Work task:
An exact, complete copy of the data that follows is needed.

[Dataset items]
════════════════════

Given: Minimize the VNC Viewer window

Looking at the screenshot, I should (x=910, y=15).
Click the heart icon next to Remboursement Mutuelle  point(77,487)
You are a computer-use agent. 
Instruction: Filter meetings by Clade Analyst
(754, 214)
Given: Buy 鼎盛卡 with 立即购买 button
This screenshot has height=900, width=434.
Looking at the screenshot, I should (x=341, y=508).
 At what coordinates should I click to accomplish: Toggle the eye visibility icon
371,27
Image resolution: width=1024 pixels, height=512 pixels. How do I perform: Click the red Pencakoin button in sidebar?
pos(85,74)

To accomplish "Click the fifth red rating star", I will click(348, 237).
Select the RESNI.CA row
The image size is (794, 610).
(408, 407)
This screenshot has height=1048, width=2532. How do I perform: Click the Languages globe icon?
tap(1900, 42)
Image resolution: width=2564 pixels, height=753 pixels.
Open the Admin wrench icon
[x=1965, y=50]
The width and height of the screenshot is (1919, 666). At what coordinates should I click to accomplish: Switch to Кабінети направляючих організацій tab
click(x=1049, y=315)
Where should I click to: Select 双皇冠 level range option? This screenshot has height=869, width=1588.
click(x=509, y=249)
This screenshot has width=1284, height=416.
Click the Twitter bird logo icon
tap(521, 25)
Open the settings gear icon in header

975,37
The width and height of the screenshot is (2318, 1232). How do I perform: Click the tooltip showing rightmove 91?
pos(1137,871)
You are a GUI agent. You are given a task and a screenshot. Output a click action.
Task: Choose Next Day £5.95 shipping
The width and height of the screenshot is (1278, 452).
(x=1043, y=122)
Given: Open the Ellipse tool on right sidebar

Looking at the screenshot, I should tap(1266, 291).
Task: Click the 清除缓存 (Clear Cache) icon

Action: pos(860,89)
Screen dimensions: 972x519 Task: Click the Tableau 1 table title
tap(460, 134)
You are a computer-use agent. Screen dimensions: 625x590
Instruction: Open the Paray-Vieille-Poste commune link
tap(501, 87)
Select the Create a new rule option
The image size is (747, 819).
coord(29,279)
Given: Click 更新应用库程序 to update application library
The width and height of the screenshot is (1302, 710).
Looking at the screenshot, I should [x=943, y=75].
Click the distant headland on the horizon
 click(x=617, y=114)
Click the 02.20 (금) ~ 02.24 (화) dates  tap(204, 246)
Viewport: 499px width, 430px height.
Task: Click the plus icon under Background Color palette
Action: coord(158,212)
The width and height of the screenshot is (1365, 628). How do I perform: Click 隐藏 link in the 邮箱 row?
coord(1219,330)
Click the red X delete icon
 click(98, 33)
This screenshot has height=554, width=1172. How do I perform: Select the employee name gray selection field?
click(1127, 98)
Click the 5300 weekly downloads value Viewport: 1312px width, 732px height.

════════════════════

Response:
Given: Minimize the VNC Viewer window

Looking at the screenshot, I should (x=910, y=15).
Click the heart icon next to Remboursement Mutuelle  point(77,487)
You are a computer-use agent. 
Instruction: Filter meetings by Clade Analyst
(754, 214)
Given: Buy 鼎盛卡 with 立即购买 button
This screenshot has height=900, width=434.
Looking at the screenshot, I should (x=341, y=508).
 At what coordinates should I click to accomplish: Toggle the eye visibility icon
371,27
Image resolution: width=1024 pixels, height=512 pixels. How do I perform: Click the red Pencakoin button in sidebar?
pos(85,74)

To accomplish "Click the fifth red rating star", I will click(348, 237).
Select the RESNI.CA row
The image size is (794, 610).
(408, 407)
This screenshot has height=1048, width=2532. How do I perform: Click the Languages globe icon?
tap(1900, 42)
Image resolution: width=2564 pixels, height=753 pixels.
Open the Admin wrench icon
[x=1965, y=50]
The width and height of the screenshot is (1919, 666). At what coordinates should I click to accomplish: Switch to Кабінети направляючих організацій tab
click(x=1049, y=315)
Where should I click to: Select 双皇冠 level range option? This screenshot has height=869, width=1588.
click(x=509, y=249)
This screenshot has width=1284, height=416.
Click the Twitter bird logo icon
tap(521, 25)
Open the settings gear icon in header

975,37
The width and height of the screenshot is (2318, 1232). How do I perform: Click the tooltip showing rightmove 91?
pos(1137,871)
You are a GUI agent. You are given a task and a screenshot. Output a click action.
Task: Choose Next Day £5.95 shipping
The width and height of the screenshot is (1278, 452).
(x=1043, y=122)
Given: Open the Ellipse tool on right sidebar

Looking at the screenshot, I should tap(1266, 291).
Task: Click the 清除缓存 (Clear Cache) icon

Action: pos(860,89)
Screen dimensions: 972x519 Task: Click the Tableau 1 table title
tap(460, 134)
You are a computer-use agent. Screen dimensions: 625x590
Instruction: Open the Paray-Vieille-Poste commune link
tap(501, 87)
Select the Create a new rule option
The image size is (747, 819).
coord(29,279)
Given: Click 更新应用库程序 to update application library
The width and height of the screenshot is (1302, 710).
Looking at the screenshot, I should [x=943, y=75].
Click the distant headland on the horizon
 click(x=617, y=114)
Click the 02.20 (금) ~ 02.24 (화) dates  tap(204, 246)
Viewport: 499px width, 430px height.
Task: Click the plus icon under Background Color palette
Action: coord(158,212)
The width and height of the screenshot is (1365, 628). How do I perform: Click 隐藏 link in the 邮箱 row?
coord(1219,330)
Click the red X delete icon
 click(98, 33)
This screenshot has height=554, width=1172. How do I perform: Select the employee name gray selection field?
click(1127, 98)
Click the 5300 weekly downloads value Viewport: 1312px width, 732px height.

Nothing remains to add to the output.